WHAT IS NEEDED: Copy each line exactly, starting with the one that contains "How do I perform: Reload" and stopping after the last line of the material below, with nothing else.

INPUT DATA:
__________________________________________________
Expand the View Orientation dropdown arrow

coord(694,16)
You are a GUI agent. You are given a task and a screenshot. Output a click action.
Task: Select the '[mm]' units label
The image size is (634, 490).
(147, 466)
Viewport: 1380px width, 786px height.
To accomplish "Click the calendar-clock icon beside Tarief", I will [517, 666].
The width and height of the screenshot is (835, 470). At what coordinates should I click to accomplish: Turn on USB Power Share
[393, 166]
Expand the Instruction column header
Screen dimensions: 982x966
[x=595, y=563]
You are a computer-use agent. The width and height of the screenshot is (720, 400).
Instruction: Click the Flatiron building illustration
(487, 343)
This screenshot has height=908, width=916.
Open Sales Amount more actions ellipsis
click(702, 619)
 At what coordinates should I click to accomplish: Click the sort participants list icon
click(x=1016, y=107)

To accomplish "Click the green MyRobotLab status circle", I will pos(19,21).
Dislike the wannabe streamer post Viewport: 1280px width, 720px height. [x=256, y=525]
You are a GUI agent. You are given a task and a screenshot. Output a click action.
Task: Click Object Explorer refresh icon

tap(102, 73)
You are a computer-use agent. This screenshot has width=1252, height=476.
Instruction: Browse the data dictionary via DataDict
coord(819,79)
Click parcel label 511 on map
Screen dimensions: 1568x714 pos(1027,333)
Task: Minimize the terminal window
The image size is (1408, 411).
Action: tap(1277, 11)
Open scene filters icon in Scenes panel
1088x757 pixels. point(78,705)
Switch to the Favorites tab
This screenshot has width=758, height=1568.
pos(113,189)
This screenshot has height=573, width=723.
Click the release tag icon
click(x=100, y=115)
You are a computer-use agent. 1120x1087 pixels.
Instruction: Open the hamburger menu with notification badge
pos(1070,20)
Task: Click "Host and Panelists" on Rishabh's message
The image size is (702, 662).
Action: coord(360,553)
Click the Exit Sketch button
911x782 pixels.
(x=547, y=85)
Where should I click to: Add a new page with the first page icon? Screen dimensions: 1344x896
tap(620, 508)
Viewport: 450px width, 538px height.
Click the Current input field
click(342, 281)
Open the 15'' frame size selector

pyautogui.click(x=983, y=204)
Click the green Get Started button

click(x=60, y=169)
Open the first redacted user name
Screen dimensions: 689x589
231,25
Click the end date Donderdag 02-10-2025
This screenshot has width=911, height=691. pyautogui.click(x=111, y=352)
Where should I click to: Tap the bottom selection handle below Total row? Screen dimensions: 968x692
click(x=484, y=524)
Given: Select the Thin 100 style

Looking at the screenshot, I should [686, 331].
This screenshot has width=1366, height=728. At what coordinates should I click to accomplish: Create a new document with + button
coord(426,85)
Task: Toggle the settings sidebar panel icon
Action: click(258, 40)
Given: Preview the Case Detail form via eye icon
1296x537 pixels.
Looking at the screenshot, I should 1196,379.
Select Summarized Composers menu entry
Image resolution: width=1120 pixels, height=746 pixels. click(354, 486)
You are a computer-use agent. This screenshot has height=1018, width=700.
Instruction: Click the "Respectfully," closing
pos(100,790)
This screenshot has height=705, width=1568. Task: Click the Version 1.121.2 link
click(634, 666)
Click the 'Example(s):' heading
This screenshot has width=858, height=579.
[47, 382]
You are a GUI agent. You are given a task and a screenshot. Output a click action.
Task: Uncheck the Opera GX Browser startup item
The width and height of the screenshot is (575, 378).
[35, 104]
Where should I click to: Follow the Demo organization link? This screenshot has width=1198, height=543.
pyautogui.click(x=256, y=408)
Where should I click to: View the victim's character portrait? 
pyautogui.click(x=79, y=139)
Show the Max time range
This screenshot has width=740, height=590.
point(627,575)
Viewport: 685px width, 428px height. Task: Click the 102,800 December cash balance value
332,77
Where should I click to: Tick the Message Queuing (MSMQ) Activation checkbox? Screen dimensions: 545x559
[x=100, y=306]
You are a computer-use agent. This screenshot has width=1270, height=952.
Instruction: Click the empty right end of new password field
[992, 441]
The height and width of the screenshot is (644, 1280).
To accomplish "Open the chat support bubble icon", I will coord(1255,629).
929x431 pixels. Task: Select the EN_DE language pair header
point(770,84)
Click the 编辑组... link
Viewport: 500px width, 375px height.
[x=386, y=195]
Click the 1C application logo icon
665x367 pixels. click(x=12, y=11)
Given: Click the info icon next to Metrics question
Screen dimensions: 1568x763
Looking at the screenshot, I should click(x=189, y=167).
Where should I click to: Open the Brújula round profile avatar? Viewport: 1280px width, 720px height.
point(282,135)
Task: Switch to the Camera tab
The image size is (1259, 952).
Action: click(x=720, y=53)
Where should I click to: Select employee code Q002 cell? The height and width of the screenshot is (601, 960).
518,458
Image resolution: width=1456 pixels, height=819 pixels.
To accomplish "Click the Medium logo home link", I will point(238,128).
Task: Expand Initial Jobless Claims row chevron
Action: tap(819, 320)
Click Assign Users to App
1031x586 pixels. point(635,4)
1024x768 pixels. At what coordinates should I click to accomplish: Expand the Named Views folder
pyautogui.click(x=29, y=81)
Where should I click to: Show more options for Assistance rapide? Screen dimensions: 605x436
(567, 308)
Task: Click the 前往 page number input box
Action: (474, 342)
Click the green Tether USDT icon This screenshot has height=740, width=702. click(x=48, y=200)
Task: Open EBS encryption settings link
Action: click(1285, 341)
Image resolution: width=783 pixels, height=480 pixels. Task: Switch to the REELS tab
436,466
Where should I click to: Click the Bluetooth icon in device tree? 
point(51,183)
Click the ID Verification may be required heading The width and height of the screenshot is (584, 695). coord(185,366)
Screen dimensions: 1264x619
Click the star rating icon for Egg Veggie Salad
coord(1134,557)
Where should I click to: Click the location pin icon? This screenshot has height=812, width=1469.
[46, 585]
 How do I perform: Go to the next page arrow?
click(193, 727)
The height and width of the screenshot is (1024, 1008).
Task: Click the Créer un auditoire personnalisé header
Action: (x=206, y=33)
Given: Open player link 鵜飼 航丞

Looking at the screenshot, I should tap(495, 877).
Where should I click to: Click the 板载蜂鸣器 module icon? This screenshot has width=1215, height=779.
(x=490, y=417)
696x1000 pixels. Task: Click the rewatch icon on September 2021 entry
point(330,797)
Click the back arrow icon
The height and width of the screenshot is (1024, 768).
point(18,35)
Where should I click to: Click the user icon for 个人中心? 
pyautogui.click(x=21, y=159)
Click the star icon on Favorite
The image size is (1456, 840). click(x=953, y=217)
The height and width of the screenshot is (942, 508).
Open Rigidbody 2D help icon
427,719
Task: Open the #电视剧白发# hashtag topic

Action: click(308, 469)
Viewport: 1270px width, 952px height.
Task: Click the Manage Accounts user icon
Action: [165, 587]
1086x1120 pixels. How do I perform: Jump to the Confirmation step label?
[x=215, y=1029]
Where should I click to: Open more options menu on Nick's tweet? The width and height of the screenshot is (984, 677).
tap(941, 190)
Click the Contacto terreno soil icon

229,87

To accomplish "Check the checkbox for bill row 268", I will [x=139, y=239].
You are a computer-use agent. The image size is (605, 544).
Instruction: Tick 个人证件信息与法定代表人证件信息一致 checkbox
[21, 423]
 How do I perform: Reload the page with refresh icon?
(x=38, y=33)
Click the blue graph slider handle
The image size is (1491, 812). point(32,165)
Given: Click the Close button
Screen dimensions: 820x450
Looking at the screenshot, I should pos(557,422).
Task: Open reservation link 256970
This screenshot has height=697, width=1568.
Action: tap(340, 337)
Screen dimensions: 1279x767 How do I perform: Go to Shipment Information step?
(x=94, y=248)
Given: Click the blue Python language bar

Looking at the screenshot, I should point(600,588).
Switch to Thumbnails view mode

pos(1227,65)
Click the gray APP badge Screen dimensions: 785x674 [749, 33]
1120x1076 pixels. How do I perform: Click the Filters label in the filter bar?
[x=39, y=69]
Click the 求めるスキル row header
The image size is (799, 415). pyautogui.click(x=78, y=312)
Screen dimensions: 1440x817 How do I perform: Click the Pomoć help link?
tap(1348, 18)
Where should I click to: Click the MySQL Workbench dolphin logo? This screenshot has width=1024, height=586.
__________________________________________________
REPLY:
 How do I perform: Reload the page with refresh icon?
(x=38, y=33)
Click the blue graph slider handle
The image size is (1491, 812). point(32,165)
Given: Click the Close button
Screen dimensions: 820x450
Looking at the screenshot, I should pos(557,422).
Task: Open reservation link 256970
This screenshot has height=697, width=1568.
Action: tap(340, 337)
Screen dimensions: 1279x767 How do I perform: Go to Shipment Information step?
(x=94, y=248)
Given: Click the blue Python language bar

Looking at the screenshot, I should point(600,588).
Switch to Thumbnails view mode

pos(1227,65)
Click the gray APP badge Screen dimensions: 785x674 [749, 33]
1120x1076 pixels. How do I perform: Click the Filters label in the filter bar?
[x=39, y=69]
Click the 求めるスキル row header
The image size is (799, 415). pyautogui.click(x=78, y=312)
Screen dimensions: 1440x817 How do I perform: Click the Pomoć help link?
tap(1348, 18)
Where should I click to: Click the MySQL Workbench dolphin logo? This screenshot has width=1024, height=586.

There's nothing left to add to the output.